Opened on 11/05/2015 at 03:54:49 PM
Closed on 11/10/2017 at 11:15:18 AM
#3273 closed change (rejected)
Extend telemetry data by additional information
Reported by: | mario | Assignee: | |
---|---|---|---|
Priority: | Unknown | Milestone: | |
Module: | Adblock-Plus-for-Firefox | Keywords: | 2016q1 |
Cc: | saroyanm, trev, matze | Blocked By: | #394 |
Blocking: | Platform: | Firefox | |
Ready: | no | Confidential: | no |
Tester: | Unknown | Verified working: | no |
Review URL(s): |
Description (last modified by saroyanm)
Background
#495 introduces "Telemetry", formally known as "Filter Hit Statistics". #394 covers the client side implementation, i.e. collecting and regularly sending telemetry data to our backend after an explicit opt-in.
As soon as #394 has landed, the following changes should be implemented on the client side.
By sending additional information (described in "want to change"), the following requirements can be met:
- Further improve anonymization of the data.
- Identify filter lists where none of the filters actually hit.
- Identify often visited domains with an unusual high amount of filter hits in order to improve filter rules.
- Identify the environment's locale.
What to change
- Add a new attribute to the JSON on root level called "filterListSubscriptions" which includes an array of all subscribed filter lists.
"filterListSubscriptions": ["https://easylist-downloads.adblockplus.org/easylist.txt", "https:// ..."]
- Add a new attribute to the JSON on root level called "domains" which includes an object of all visited domains containing the number of page impressions within this domain.
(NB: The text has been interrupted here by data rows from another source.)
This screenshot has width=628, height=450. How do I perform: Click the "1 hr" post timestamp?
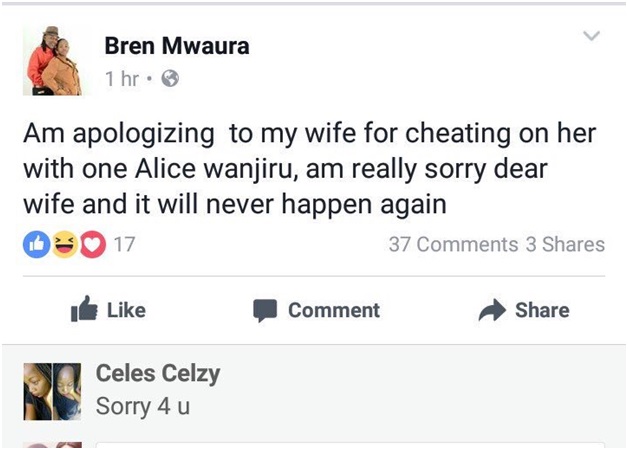point(122,80)
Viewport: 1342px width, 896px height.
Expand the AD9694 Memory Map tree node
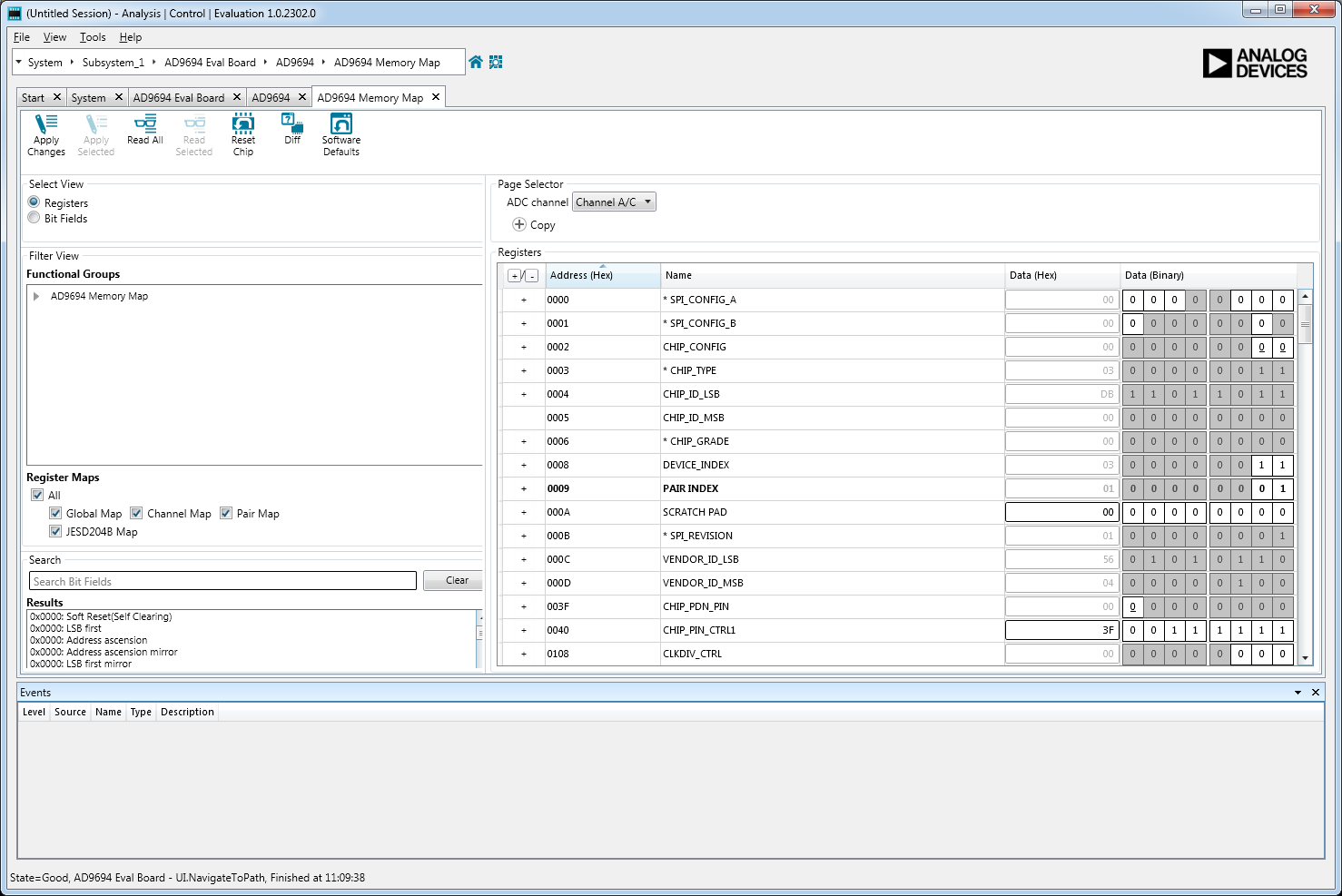pos(36,296)

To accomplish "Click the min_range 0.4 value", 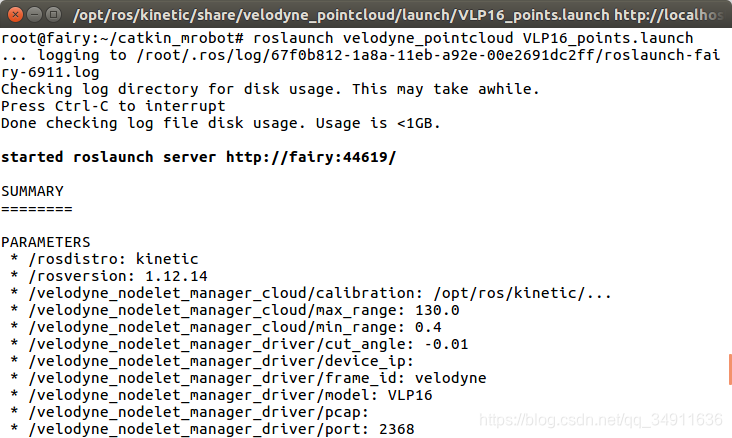I will (x=428, y=327).
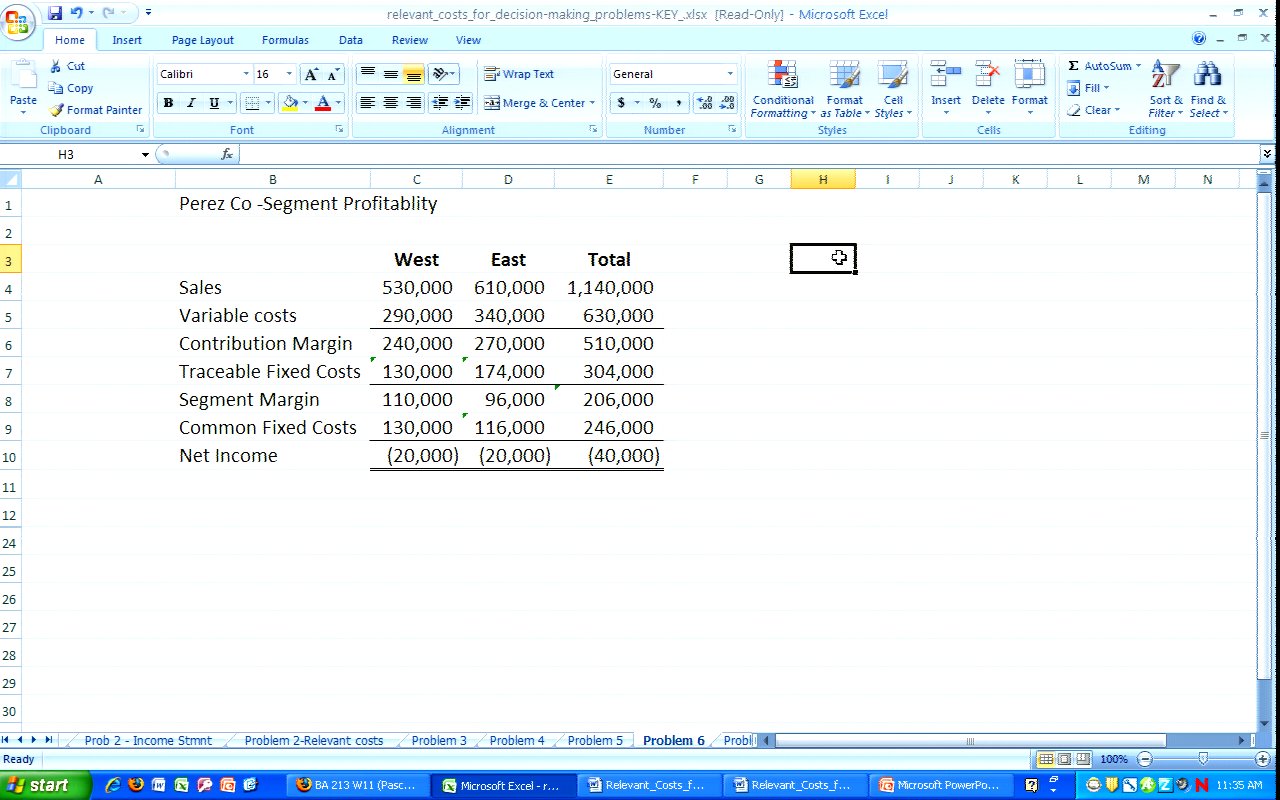Screen dimensions: 1280x800
Task: Click the Increase Font Size icon
Action: click(x=311, y=75)
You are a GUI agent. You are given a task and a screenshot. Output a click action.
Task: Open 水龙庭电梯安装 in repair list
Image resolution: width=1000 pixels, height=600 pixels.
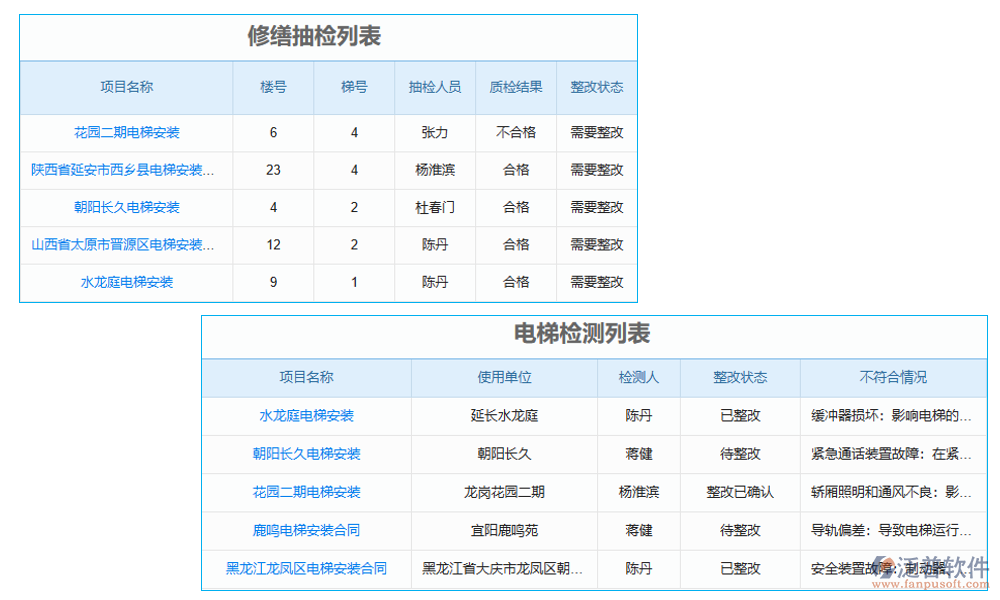124,282
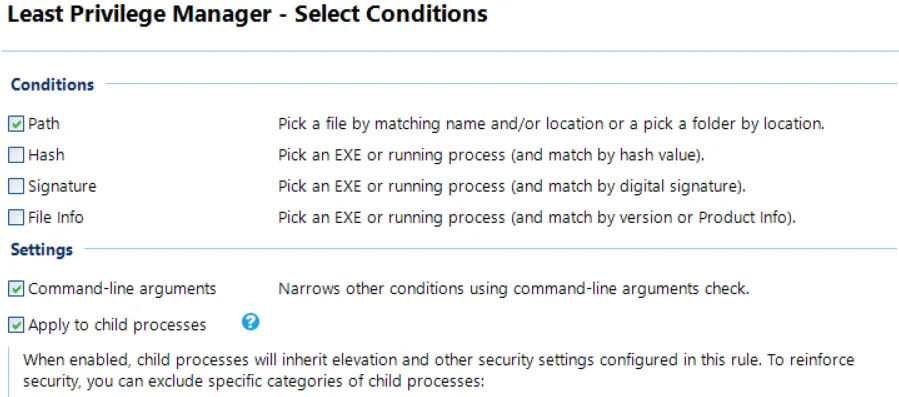
Task: Click the Least Privilege Manager title
Action: pos(247,14)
"domains": { "example.com": { "pages": 143 // Number of page impressions within this domain }, "example.org": {"pages": 12} }
- Add a new attribute to the JSON on root level called "appLocale" which describes the browser's locale.
"appLocale": "en-US",
This is en example of the full JSON format containing the changes described above.
{ "version": 1, // For the server to recognize outdated clients "timeSincePush": 12345, // UTC Time interval (seconds in 1h-steps) since previous push "addonName": "adblockplus", // see require("info") "addonVersion": "2.3.4", // see require("info") "application": "firefox", // see require("info") "applicationVersion": "31", // see require("info") "platform": "gecko", // see require("info") "platformVersion": "31", // see require("info") "appLocale": "en-US", // see Utils.appLocale (actually ABP locale) "filterListSubscriptions": ["https://easylist-downloads.adblockplus.org/easylist.txt", "https:// ..."] // All filter list subscriptions "domains": { "example.com": { "pages": 143 // Number of page impressions within this domain }, "example.org": {"pages": 12} }, "filters": { "||example.com^": { "firstParty": { "example.com": { "hits": 12, // Number of hits "latest": 123456789 // UTC Time interval of last hit (in 1h-steps) }, "example.org": {"hits": 4, "latest": 987654321} }, "thirdParty": { "example.com": {"hits": 5, "latest": 123455489} }, "subscriptions": ["https://easylist-downloads.adblockplus.org/easylist.txt", "https:// ..."] // Subscription source of filter }, "example.com##foo > bar": { ... } } }
Note: The format might change. For the original JSON format please consult #394.
Attachments (0)
Change History (12)
comment:1 in reply to: ↑ description ; follow-up: ↓ 5 Changed on 11/06/2015 at 12:22:56 PM by Kirill
comment:2 Changed on 11/06/2015 at 12:28:40 PM by mario
- Description modified (diff)
You're right. Changed "number of pages loaded" to "number of page impressions" to make this more clear.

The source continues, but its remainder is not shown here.